Make your minor, lame rants about random things here!

I hate the fact that Ann Taylor and now Banana Republic are sewing security tags into the clothes. I always forget they are there, and don’t notice them until halfway through the first time I wear them. Then, of course, they annoy the heck out of me for the rest of the day.

Susan

It’s when I’m sitting on a side street waiting to get out and a vehicle is approching on the busy mainstreet from the left…and I’m waiting…and it’s approaching…and in the same movement of turning his steering wheel to the right, he flicks the turn signal on. YOU MFSOB! What do you think I was sitting here for? The view?
And these are the people who complain of others not using theirs, saying “Oh, I always turn my signal on.”

Oh and at the store. When I’m third or more back in line and waiting awhile, they open a new register and the person behind me, or just arriving at the front, dives into the open lane.

Exercise tasks =>
1. Summarize the rant thread in two sentences.
2. Put this sentence from the rant thread into Spanish: "Then, of course, they annoy the heck out of me for the rest of the day."
3. Write the next part of the rant thread, picking up after its last sentence.
The material after the rant thread isn't needed for anything here.

Data section =>
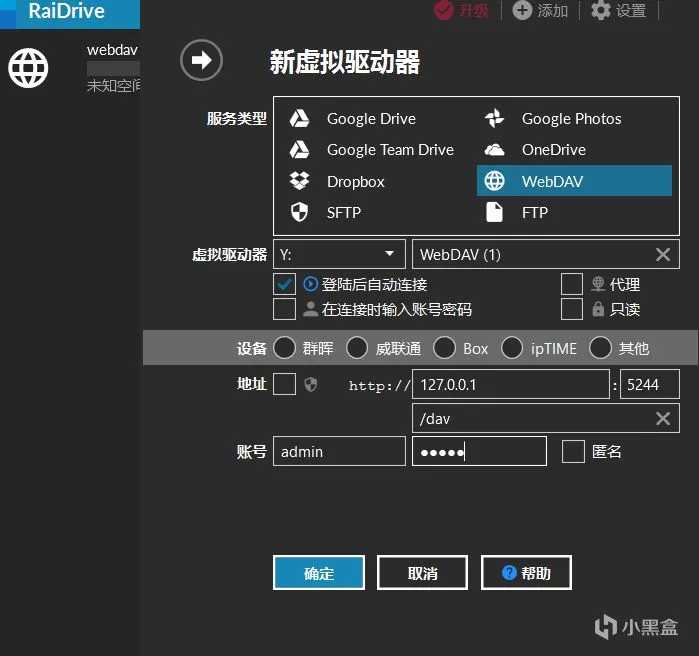Open the Y: drive letter dropdown
Viewport: 699px width, 656px height.
coord(339,254)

Final answers =>
1. The rant thread complains that Ann Taylor and Banana Republic sew security tags into clothes, which go unnoticed until partway through the first wearing and then annoy for the rest of the day. It also vents about drivers on a busy main street who flick on their turn signal only as they turn while someone waits on a side street, and about shoppers who dive into a newly opened register ahead of people who have been waiting in line.

2. Luego, por supuesto, me fastidian muchísimo durante el resto del día.

3.
Excuse me? Have you been waiting longer than us? Your time more valuable than anyone else’s? I half-way blame the check out person. They should ask “Can I help THE NEXT IN LINE you selfish SOB?” and require some manners from these dipsticks.

Huh? It’s a new line. Who says people on pre-existing lines get first dibs? If that were the policy, there’d be a “one line only” sign, and the person at the front of that line would go to the next available register, like the line for tellers at a bank. Very rarely have I seen a retail store do this, and never at a supermarket. In all these “separate line” cases, a new line is a new line – first come, first served. You should always keep a peripheral eye out for a teller about to open a lane.

One store near me tries to make this clear with signs at each register saying, “Form Separate Lines For Each Register”. There simply isn’t enough space for a humungous single line to form. Nevertheless, some people still just go to the back of the longest line and then get mad when someone else steps up to an open register and pays for their stuff. Unbelievable.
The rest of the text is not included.